13 Wie das Verwaltungsgericht zutreffend ausgeführt hat, ist die zweitrevisionswerbende Gesellschaft als Unternehmen im Sinne des § 26 Abs. 6 AuslBG anzusehen, das die Erbringung einer Leistung teilweise an ein anderes Unternehmen weitergegeben hat. Die zweitrevisionswerbende Gesellschaft hat das beauftragte Unternehmen auch wie im Gesetz vorgesehen aufgefordert, sämtliche erforderlichen Dokumente und Bewilligungen binnen einer Woche vorzulegen - das beauftragte Unternehmen ist dieser Verpflichtung jedoch nicht nachgekommen. Eine Meldung an die Zentrale Koordinationsstelle haben die Revisionswerber, anders als in § 26 Abs. 6 AuslBG vorgesehen, jedoch nicht vorgenommen.

14 Soweit sich die Revisionswerber in diesem Zusammenhang auf eine Unkenntnis des Gesetzes berufen, ist darauf hinzuweisen, dass die Unkenntnis der Verwaltungsvorschrift gemäß § 5 Abs. 2 VStG den Täter nur dann entschuldigt, wenn sie erwiesenermaßen unverschuldet ist und der Täter das Unerlaubte seines Verhaltens ohne Kenntnis der Verwaltungsvorschriften nicht einsehen konnte. Die Unkenntnis des Gesetzes, wie auch eine irrige Gesetzesauslegung, müssen somit unverschuldet sein. Die bloße Argumentation mit einer ‑ allenfalls sogar plausiblen ‑ Rechtsauffassung allein vermag ein Verschulden am objektiv unterlaufenen Rechtsirrtum nicht auszuschließen. Es bedarf vielmehr einer Objektivierung durch geeignete Erkundigungen bei der zuständigen Stelle; wer dies verabsäumt, trägt das Risiko des Rechtsirrtums (vgl. VwGH 18.3.2015, 2013/10/0141; 23.5.2013, 2012/09/0082, mwN). Dass die Revisionswerber derartige Erkundigungen eingeholt hätten, haben sie nicht behauptet. Mit dem bloßen Hinweis auf ein eingerichtetes Kontrollsystem ohne nähere Ausführungen zu dessen Handhabung wird die Relevanz im Übrigen nicht aufgezeigt (vgl. außerdem zu den Anforderungen an ein wirksames Kontrollsystem VwGH 25.4.2018, Ra 2018/09/0025, mwN).

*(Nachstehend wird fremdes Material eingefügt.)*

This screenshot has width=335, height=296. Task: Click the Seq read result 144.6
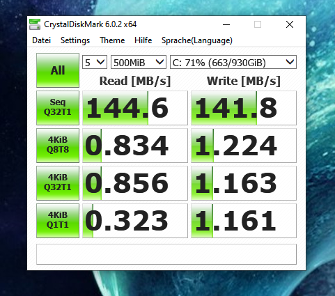(x=135, y=108)
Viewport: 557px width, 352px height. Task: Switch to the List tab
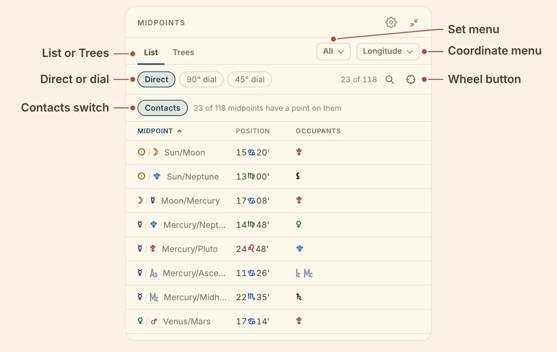151,53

15 Dem Verwaltungsgericht kann daher nicht entgegengetreten werden, wenn es ‑ mit ausführlicher Begründung ‑ die Ansicht vertritt, die Beschäftigung des bosnisch‑herzegowinischen Staatsangehörigen durch die Auftrag nehmende X‑Gesellschaft entgegen den Bestimmungen des AuslBG sei dem Erstrevisionswerber als verantwortlichem Beauftragten der zweitrevisionswerbenden Gesellschaft anzulasten und es in weiterer Folge von der schuldhaften Verwirklichung des objektiven Tatbestandes des § 28 Abs. 1 Z 1 erster Strafsatz iVm § 28 Abs. 6 Z 2 und § 26 Abs. 6 AuslBG ausgegangen ist.

16 Soweit die Revisionswerber meinen, eine Rechtsfrage grundsätzlicher Bedeutung liege vor, weil das Verwaltungsgericht in seiner Rechtsansicht von „der herrschenden Lehrmeinung“ abweiche (ohne diese jedoch konkret zu benennen), ist darauf hinzuweisen, dass damit schon dem Gesetzeswortlaut des Art. 133 Abs. 4 B‑VG zufolge keine Rechtsfrage grundsätzlicher Bedeutung aufgezeigt werden kann. Das gilt für das Vorbringen, das Verwaltungsgericht sei von der Rechtsprechung des Landesverwaltungsgerichtes Vorarlberg abgewichen, genauso: Eine uneinheitliche Rechtsprechung eines oder mehrerer Verwaltungsgerichte erfüllt für sich genommen ebenso nicht den Tatbestand des Art. 133 Abs. 4 B‑VG (vgl. VwGH 27.7.2020, Ra 2020/01/0223, mwN).

17 Auch mit dem bloßen Hinweis, das Verwaltungsgericht sei von der bisherigen Rechtsprechung des Verwaltungsgerichtshofes abgewichen, ohne nähere Ausführungen und insbesondere ohne das Zitieren von Rechtsprechung des Verwaltungsgerichtshofes, vermögen die Revisionswerber die Zulässigkeit der Revision nicht im Sinne der oben wiedergegebenen Rechtsprechung des Verwaltungsgerichtshofes zu begründen.

18 In der Revision werden somit keine Rechtsfragen aufgeworfen, denen iSd Art. 133 Abs. 4 B‑VG grundsätzliche Bedeutung zukäme. Da von den Revisionswerbern auch keine unionsrechtliche Problematik aufgezeigt wird, sieht sich der Verwaltungsgerichtshof nicht veranlasst, das in der Revision angeregte Vorabentscheidungsersuchen betreffend eine näher dargestellte Frage an den EuGH zu richten.

19 Die Revision war daher gemäß § 34 Abs. 1 VwGG zurückzuweisen.

20 Von der beantragten mündlichen Verhandlung konnte gemäß § 39 Abs. 2 Z 1 VwGG abgesehen werden.